Douglas M. Smith, MD, PhD, Judith E. Baker, BS, William B. Gardner, BS and Edward D. Agura, MD. Dallas TX, USA, Balyor University Medical Center, 75246, Pathology and Dallas TX, USA, Baylor University Medical Center, 75246, Bone Marrow Transplant Center.
This report describes seven cases where we found either discrepancies between the serologic HLA typing results and those found with PCR-ssp or we found a new HLA class I allele. Six of these cases were found in the course of 269 searches for unrelated bone marrow donors, involving 1,428 HLA class I typings, including 502 DNA sequence based typings (SBT). Two discrepancies were caused by null alleles, including A*2409N and a new A*02 null allele.
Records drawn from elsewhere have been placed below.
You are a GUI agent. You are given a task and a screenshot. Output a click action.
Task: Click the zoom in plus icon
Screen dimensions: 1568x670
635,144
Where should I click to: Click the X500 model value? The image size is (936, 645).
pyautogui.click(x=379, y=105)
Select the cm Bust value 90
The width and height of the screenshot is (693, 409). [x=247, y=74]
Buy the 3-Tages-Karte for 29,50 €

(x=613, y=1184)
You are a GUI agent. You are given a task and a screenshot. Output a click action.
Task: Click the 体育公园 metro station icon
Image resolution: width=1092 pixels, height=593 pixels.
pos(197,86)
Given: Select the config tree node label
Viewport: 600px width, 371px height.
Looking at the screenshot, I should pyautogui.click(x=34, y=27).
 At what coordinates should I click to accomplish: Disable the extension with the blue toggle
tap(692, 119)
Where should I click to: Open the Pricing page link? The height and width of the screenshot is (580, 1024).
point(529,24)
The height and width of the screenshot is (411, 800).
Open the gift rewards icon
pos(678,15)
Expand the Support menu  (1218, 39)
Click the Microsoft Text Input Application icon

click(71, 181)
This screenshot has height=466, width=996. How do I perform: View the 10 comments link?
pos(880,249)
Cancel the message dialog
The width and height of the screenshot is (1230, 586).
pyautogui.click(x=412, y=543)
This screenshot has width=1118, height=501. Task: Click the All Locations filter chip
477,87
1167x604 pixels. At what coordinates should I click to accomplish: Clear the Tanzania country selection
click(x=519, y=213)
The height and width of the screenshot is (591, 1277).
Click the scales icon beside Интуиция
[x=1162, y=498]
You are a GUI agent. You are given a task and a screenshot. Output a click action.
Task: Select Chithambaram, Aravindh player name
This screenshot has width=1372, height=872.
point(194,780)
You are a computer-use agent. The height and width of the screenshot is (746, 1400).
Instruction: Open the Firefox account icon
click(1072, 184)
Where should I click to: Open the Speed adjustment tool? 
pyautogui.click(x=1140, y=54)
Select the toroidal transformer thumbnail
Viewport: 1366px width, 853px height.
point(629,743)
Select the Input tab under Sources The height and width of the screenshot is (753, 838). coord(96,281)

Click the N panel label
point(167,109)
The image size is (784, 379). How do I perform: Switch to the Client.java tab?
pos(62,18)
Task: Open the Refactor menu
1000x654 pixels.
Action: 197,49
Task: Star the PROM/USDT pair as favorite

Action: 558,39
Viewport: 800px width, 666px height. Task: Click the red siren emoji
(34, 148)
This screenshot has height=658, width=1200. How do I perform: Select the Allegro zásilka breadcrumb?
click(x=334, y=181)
One new B*40 allele typed serologically as B41 and one new B*07 allele typed serologically as B42. The new A*02 null alleles was interesting because it typed as A*0201 even when using a high resolution PCR-ssp kit (One Lambda). The null allele resulted from a single base pair substitution in codon 164, which creates a premature stop codon and disrupts a critical disulphide bond. This substitution matches a similar substitution in the 2308N allele. SBT was able to detect each of these new or rare alleles, however, in our institution SBT is usually performed as the last step in matching the patient and donor, therefore the disrepancies between serologic and PCR-ssp typing allowed us to identify these new or rare alleles early in the donor search. It should also be kept in mind that many mutations that cause null alleles occur outside the area normally DNA sequenced.
Conclusions: New alleles and null alleles are not extremely rare. They affected 6 of 269 unrelated donor searches at our institution. Serologic typing was important in detecting 4 of these cases early in the search process. SBT may detect important alleles that cannot be detected even by high resolution PCR-ssp.